**TASK TO COMPLETE**
Please copy each line below that contains the word "grid".

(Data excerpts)
========================================

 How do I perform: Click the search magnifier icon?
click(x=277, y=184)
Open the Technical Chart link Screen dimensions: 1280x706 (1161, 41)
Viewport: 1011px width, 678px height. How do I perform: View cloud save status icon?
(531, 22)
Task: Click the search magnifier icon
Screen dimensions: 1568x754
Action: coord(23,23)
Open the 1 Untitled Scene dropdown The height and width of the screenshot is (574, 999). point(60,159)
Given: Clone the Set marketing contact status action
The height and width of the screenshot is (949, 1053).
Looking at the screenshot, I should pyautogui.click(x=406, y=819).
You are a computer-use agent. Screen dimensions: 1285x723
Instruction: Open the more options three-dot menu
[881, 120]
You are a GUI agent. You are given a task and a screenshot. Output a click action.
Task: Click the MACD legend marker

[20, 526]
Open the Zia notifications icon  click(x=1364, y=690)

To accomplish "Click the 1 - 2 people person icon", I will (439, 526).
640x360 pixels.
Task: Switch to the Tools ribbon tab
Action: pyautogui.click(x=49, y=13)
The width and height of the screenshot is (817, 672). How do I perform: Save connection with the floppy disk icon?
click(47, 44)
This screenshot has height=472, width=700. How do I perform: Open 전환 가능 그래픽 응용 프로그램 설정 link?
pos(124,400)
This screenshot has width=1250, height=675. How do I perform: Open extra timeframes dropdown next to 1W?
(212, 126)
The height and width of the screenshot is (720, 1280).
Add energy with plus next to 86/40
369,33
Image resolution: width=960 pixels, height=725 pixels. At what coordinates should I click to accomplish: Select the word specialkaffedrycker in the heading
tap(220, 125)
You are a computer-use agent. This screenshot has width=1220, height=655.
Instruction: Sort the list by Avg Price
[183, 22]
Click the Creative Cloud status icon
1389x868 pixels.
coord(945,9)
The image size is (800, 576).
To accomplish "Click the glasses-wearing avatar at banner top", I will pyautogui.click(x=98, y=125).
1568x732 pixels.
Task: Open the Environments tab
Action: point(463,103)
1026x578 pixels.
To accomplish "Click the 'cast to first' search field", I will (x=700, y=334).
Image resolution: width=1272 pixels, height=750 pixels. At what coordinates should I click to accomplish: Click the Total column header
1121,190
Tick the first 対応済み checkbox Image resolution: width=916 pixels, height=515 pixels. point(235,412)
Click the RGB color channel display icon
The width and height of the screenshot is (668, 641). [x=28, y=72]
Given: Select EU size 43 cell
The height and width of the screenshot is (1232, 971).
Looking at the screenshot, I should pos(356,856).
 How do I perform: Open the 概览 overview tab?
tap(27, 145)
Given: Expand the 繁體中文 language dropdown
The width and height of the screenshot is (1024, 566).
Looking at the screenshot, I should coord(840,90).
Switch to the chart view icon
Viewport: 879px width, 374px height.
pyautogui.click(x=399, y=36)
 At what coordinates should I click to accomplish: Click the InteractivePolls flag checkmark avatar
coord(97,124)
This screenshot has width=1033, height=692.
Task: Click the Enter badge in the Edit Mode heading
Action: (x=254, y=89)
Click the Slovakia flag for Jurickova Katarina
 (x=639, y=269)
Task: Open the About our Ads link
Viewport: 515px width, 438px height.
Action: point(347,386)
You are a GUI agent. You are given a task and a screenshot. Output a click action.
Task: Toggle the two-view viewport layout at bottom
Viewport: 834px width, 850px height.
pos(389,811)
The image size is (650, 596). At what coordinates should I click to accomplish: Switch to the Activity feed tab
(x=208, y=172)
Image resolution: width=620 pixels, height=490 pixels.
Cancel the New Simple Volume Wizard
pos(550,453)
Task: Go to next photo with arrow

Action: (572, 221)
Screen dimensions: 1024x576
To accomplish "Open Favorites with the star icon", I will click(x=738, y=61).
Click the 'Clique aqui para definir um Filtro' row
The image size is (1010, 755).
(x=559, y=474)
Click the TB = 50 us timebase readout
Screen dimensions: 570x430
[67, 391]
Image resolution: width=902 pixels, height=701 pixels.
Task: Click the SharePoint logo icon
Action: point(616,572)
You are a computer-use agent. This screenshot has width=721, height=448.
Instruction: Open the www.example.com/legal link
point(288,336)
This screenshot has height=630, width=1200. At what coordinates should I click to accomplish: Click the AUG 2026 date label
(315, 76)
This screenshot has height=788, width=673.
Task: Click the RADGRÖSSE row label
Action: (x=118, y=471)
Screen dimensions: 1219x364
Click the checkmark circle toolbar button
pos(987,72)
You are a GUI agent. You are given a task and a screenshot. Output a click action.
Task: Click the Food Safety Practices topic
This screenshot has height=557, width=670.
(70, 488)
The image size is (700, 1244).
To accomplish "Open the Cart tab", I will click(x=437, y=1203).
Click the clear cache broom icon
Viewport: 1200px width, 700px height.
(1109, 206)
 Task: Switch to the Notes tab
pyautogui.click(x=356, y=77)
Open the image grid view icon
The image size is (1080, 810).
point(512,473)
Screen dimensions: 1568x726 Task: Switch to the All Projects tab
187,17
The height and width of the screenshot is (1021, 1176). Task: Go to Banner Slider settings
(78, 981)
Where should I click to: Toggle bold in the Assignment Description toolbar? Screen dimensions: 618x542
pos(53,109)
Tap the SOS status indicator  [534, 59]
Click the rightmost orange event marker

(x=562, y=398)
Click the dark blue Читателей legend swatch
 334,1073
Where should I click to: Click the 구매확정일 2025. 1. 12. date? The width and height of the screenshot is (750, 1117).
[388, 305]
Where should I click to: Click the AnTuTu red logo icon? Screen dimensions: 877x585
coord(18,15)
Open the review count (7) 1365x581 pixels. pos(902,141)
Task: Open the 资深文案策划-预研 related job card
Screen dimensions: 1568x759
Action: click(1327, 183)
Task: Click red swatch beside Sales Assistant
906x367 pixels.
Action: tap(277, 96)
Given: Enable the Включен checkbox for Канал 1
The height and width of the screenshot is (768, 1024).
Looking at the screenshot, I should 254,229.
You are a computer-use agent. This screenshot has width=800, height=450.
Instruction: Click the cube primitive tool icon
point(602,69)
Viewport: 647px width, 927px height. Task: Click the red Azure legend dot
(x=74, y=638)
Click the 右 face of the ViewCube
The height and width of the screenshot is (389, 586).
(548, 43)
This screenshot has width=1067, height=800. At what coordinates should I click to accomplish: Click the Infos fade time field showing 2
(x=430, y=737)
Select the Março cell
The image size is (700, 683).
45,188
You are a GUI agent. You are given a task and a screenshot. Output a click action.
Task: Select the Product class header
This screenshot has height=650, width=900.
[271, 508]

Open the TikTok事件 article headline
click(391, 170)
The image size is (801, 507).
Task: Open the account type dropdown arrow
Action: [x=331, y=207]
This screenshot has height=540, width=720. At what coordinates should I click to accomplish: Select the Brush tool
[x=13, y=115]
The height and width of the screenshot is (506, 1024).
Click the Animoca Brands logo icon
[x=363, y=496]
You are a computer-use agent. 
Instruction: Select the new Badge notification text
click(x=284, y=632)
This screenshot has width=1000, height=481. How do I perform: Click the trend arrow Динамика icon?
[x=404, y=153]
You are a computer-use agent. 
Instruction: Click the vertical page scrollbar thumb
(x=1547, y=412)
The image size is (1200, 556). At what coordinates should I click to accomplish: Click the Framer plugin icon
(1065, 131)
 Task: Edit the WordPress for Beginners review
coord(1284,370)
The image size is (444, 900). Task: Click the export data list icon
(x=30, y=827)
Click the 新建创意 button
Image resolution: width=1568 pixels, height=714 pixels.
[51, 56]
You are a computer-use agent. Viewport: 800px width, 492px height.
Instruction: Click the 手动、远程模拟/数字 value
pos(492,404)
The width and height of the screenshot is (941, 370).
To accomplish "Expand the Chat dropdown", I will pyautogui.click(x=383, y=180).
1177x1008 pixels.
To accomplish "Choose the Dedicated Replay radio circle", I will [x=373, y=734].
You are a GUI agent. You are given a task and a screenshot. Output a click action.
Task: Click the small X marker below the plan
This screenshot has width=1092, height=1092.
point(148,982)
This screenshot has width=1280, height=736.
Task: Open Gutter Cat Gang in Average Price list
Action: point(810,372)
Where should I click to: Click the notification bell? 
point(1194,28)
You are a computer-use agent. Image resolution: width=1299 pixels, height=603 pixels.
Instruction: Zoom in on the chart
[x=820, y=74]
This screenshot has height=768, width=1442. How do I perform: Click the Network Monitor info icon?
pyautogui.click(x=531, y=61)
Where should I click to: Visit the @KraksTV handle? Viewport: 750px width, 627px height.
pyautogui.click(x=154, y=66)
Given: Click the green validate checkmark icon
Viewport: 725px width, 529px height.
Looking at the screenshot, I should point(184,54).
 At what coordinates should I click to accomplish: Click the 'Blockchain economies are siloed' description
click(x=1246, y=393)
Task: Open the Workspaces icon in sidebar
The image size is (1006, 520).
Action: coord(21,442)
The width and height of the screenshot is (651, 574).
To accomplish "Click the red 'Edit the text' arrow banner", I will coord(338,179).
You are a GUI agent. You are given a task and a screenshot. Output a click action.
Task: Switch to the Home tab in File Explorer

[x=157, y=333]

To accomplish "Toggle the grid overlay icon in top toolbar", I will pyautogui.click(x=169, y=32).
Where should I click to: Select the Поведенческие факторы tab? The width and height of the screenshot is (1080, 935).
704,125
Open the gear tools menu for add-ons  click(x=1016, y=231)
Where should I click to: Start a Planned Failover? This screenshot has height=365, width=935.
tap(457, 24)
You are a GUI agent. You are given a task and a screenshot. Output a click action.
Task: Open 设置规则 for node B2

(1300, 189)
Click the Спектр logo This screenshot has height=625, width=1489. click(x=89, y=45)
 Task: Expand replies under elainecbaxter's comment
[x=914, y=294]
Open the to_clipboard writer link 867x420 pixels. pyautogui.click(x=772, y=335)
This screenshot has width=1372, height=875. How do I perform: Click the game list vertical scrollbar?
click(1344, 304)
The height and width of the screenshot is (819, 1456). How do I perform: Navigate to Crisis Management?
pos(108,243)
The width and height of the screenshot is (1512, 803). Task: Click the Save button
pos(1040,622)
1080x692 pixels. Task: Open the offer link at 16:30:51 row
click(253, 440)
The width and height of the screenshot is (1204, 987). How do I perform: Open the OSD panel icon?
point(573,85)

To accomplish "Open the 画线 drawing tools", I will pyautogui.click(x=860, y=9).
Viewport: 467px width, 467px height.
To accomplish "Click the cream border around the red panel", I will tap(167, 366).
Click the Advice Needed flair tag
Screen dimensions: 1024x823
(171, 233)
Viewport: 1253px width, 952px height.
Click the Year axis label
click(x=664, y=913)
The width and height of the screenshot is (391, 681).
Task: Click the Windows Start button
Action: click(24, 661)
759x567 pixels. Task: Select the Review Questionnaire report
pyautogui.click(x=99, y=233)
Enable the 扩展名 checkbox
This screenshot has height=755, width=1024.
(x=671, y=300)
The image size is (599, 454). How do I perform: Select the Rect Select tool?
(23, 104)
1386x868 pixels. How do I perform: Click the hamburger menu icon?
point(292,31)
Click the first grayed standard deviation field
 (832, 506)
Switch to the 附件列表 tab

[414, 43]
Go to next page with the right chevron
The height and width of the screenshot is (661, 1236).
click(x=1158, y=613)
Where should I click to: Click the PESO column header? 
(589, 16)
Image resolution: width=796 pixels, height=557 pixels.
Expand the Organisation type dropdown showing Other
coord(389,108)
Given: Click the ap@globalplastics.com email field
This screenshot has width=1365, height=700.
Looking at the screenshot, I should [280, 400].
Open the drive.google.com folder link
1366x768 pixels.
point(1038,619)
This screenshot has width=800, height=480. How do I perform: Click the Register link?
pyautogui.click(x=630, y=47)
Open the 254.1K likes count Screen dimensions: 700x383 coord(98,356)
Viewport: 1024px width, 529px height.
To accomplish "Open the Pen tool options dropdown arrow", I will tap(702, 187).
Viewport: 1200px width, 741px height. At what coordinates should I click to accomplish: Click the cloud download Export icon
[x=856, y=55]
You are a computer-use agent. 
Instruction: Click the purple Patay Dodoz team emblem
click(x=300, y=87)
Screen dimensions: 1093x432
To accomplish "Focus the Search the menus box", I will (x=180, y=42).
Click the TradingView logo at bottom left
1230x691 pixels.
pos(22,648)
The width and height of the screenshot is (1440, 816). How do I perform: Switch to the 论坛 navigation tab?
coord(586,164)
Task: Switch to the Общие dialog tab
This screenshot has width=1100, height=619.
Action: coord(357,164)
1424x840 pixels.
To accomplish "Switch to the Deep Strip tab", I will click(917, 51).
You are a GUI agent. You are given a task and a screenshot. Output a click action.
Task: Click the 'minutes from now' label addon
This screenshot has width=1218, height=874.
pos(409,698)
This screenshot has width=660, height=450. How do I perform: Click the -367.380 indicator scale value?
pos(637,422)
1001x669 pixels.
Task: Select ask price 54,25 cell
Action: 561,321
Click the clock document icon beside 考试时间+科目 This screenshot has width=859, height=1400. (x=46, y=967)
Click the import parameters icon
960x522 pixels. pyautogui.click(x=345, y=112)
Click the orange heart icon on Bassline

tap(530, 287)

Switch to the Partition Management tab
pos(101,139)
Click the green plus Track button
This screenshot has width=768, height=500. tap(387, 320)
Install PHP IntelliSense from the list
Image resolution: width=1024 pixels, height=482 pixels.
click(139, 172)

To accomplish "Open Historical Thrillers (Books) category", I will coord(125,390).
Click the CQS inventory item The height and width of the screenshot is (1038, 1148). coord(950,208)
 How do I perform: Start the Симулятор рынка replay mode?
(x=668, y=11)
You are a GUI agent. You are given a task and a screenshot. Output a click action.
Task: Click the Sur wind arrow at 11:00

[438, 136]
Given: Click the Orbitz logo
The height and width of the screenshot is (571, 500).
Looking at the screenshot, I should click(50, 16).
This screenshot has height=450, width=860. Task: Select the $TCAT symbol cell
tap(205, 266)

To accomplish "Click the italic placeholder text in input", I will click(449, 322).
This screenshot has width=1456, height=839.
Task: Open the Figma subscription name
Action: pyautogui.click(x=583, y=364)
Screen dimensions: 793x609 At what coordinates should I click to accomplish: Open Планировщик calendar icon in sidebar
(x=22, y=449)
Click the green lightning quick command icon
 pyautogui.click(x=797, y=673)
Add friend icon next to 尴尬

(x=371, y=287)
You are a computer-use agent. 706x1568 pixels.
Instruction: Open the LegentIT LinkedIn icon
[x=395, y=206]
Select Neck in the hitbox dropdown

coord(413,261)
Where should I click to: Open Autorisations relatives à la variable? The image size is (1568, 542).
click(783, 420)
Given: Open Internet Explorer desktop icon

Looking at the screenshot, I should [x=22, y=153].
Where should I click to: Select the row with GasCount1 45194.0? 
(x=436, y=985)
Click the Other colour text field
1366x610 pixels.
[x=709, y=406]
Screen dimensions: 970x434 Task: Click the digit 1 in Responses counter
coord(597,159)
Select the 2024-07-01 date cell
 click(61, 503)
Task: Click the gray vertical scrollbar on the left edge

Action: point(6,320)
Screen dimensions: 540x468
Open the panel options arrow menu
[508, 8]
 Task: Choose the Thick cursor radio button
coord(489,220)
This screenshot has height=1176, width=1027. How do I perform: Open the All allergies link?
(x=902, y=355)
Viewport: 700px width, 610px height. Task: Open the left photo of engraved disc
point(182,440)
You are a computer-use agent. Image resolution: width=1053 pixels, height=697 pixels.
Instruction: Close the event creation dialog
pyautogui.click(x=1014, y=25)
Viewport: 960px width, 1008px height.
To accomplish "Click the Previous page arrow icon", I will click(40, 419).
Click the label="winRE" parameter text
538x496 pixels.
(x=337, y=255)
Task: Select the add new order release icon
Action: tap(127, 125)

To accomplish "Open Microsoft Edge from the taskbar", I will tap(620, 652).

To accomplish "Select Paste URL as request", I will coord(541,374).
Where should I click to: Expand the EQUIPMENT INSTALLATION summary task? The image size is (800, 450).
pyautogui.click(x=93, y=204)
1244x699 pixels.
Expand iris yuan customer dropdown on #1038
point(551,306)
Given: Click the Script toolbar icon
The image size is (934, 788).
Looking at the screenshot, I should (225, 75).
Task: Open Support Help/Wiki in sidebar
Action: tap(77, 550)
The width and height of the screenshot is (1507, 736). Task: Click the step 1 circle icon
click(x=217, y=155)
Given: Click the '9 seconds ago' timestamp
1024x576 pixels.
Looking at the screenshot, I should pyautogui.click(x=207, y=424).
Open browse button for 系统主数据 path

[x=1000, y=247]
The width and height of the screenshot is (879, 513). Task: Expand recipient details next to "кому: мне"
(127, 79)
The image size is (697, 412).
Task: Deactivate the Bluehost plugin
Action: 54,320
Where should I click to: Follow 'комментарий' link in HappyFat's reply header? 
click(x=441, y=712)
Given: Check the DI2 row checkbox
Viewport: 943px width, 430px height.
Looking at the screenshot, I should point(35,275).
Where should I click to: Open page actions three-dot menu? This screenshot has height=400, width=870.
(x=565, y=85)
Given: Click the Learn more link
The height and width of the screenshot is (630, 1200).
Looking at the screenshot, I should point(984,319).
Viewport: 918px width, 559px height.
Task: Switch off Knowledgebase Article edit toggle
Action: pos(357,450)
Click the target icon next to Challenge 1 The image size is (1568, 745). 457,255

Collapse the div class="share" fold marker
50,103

========================================

**WORKED SOLUTION**
Open the image grid view icon
To accomplish "Toggle the grid overlay icon in top toolbar", I will pyautogui.click(x=169, y=32).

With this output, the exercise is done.